A Saint-Prex, une délégation des manifestants a été brièvement reçue par la direction. Selon Françoise Pitteloud, du Collectif contre la spéculation sur les matières premières, durant cette entrevue, l'entreprise a affirmé «reconnaître sa responsabilité» dans le drame et s'est engagée «à verser des indemnités».

«Les indemnisations éventuelles des personnes touchées seront décidées de concert avec les autorités», a précisé Vale à Keystone-ATS. L'entreprise va faire don de 100'000 réais (environ 27'000 francs) aux familles de chaque personne disparue afin de répondre à ses besoins à court terme.

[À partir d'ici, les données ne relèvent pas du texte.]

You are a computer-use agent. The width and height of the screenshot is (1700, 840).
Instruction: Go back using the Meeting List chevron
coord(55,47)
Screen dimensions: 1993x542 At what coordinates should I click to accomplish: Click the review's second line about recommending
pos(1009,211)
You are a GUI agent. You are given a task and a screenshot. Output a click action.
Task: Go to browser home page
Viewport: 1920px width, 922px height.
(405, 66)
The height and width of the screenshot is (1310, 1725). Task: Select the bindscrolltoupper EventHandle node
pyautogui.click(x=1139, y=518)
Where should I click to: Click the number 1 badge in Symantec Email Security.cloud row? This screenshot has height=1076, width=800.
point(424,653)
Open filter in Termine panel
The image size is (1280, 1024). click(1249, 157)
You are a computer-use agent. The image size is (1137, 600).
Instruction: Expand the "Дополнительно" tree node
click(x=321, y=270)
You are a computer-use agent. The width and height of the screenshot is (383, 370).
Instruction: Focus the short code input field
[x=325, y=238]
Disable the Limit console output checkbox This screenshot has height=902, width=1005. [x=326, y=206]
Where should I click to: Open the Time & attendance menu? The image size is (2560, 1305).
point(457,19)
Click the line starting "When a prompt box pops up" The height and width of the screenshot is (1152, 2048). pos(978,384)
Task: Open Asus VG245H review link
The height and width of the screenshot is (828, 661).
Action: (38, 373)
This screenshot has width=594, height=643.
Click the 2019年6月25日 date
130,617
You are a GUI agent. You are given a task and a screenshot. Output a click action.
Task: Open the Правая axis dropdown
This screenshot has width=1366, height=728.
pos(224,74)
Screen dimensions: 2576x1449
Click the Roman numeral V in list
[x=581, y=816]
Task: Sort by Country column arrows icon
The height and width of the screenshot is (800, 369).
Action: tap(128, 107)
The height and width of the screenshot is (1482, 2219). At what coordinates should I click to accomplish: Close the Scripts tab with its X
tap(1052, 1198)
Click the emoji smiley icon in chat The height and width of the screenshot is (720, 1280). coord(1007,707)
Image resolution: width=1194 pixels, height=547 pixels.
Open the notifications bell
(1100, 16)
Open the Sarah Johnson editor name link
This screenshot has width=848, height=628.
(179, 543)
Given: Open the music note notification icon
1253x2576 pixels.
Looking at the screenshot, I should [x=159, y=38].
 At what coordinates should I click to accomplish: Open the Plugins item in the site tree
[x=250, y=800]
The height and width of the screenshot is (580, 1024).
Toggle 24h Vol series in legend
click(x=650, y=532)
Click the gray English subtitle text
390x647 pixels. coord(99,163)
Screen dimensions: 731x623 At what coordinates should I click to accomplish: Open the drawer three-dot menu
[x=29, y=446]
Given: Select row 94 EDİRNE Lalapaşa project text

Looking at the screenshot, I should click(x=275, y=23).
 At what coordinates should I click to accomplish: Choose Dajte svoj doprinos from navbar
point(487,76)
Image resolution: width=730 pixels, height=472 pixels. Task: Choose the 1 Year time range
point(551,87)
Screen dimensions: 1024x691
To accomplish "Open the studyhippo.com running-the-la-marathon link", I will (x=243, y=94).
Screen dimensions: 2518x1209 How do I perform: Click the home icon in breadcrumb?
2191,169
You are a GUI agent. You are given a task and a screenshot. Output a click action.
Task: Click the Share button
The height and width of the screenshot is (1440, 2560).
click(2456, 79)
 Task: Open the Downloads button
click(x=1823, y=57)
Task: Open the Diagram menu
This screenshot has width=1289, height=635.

La multinationale «regrette profondément l'incident survenu le 25 janvier et déploie tous les efforts possibles pour apporter assistance et secours». Elle a créé un groupe de travail qui présentera ces prochains jours un plan visant à améliorer le niveau de sécurité de ses barrages. Selon Vale, le barrage qui a cédé était «conformes aux meilleures pratiques mondiales».

Pour rappel, le barrage de rétention des résidus exploités par la compagnie minière brésilienne a lâché vendredi dernier, provoquant une énorme marée de boue. Il y aurait 65 morts confirmés et 290 disparus, selon un bilan provisoire.